As described above, according to this embodiment, it is possible to alleviate the thermal stress caused by the difference in materials, and it is possible to prevent distortion from occurring in the disk 22, so that stable operation as a hard disk device can be expected. In addition, since the disk 22 is directly fitted into the yoke portion 18, there is no need for a hub like in the past, and there is no need for expensive cutting, which also reduces manufacturing costs. can.

In addition, as in this embodiment, the slit 1 of the yoke portion 18
According to the configuration in which the magnetic poles 9 are aligned with the magnetic pole boundary portion 20a of the field permanent magnet 20, leakage magnetic flux is reduced compared to the configuration in which they are shifted as in the second embodiment of the present invention shown in FIG. The occurrence of can be reduced.

Note that the present invention is not limited to the above embodiments,
For example, as in the third embodiment shown in FIG.
If one of the magnets is inclined with respect to the radial direction of the field permanent magnet 20, leakage flux can be further reduced. In addition, in order to reduce cogging, when the field permanent magnet is magnetized at an angle with respect to the axial direction, the slit is also formed diagonally along the magnetic pole boundary.
Various modifications can be made without departing from the spirit of the invention.

[Effects of the Invention] As described above, according to the present invention, deformation of the disk due to fluctuations in ambient temperature can be prevented, and manufacturing costs can also be reduced. Furthermore, in the configuration in which the slits of the yoke portion are provided corresponding to the magnetic pole boundary portions of the field permanent magnets, leakage flux can be minimized even though the slits are provided.

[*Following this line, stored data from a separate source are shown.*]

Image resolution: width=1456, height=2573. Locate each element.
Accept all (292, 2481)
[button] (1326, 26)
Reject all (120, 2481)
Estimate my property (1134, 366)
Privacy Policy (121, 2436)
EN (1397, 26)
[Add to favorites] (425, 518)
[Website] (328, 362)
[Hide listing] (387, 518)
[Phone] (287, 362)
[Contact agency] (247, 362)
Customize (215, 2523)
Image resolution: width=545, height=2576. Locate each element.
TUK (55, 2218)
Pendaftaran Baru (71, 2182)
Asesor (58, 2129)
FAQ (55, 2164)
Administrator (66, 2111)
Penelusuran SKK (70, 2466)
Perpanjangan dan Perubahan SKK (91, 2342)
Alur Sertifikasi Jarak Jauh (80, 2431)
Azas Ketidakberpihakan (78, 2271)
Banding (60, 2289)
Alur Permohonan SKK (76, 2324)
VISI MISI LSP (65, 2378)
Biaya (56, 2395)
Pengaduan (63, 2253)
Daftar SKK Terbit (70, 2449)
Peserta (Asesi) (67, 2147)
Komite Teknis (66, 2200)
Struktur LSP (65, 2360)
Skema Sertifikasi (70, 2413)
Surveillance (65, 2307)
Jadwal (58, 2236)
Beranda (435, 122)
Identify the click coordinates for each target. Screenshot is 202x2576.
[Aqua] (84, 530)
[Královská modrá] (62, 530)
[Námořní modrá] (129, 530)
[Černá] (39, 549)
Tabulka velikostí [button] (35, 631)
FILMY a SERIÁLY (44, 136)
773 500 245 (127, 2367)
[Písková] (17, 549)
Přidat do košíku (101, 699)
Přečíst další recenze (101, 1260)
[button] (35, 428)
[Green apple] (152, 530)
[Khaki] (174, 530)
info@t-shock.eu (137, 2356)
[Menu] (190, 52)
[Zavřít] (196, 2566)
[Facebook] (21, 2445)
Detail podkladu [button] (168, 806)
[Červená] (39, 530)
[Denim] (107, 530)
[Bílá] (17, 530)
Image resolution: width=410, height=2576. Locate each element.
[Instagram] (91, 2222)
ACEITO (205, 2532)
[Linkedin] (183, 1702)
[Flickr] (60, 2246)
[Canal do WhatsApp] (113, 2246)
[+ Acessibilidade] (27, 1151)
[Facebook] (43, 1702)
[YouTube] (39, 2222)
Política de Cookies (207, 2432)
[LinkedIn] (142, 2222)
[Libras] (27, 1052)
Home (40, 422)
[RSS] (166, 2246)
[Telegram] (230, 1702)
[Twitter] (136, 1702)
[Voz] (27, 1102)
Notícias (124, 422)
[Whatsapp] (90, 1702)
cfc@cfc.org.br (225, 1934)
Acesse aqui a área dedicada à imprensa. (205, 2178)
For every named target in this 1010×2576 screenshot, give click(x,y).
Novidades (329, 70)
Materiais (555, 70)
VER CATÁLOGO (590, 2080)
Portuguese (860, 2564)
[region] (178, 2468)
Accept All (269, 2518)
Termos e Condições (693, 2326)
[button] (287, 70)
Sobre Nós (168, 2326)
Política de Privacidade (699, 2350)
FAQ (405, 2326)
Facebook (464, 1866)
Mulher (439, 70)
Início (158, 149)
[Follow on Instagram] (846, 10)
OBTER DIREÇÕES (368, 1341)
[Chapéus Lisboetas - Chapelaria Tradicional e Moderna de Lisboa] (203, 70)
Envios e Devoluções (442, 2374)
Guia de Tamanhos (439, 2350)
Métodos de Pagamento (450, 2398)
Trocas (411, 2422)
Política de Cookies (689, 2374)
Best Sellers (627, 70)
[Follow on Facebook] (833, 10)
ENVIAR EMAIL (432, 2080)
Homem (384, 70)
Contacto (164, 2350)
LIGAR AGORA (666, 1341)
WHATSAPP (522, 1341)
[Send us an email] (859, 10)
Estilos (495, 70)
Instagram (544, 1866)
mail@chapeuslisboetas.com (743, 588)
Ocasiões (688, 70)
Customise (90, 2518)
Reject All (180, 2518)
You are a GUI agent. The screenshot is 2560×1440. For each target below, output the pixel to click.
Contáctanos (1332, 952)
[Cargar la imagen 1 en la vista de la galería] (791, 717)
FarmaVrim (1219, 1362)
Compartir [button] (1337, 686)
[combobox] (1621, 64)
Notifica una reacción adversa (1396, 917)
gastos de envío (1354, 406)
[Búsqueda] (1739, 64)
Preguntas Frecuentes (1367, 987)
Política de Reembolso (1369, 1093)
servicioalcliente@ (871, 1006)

[Brief explanation of drawings]

1 and 2 show a first embodiment of the present invention, FIG. 1 is a longitudinal cross-sectional view of the whole, FIG. 2 is a cross-sectional view, and FIG. 3 is a schematic diagram showing a second embodiment of the present invention. FIG. 4 is a cross-sectional view of the main part showing a third embodiment of the present invention, FIG. 5 is a vertical cross-sectional view showing a conventional spindle motor, and FIG. 6 shows a deformed state of the disk. FIG. 3 is a partially enlarged vertical cross-sectional view. In the drawing, 11 is fixed, 16 is a rotating shaft, 17 is an end plate part,
18 is a yoke portion, 19 is a slit, 20 is a field permanent magnet, 20a is a magnetic pole boundary portion, 21 is a rotor, and 22 is a disk.

Claims (1)

[Claims] 1. An external rotor is provided to cover the stator,
In a device to which a magnetic recording disk is fitted, the rotor is connected to an end plate portion fixed to a rotating shaft and a cylindrical end plate portion having a slit and fitted to the outer periphery of the end plate portion. A hard disk drive comprising a yoke made of a magnetic material and a field permanent magnet provided on the inner periphery of the yoke, and the disk is fitted on the outer periphery of the yoke. spindle motor. 2. The spindle motor for a hard disk drive according to claim 1, wherein the slit in the yoke portion is provided corresponding to a magnetic pole boundary portion of the field permanent magnet.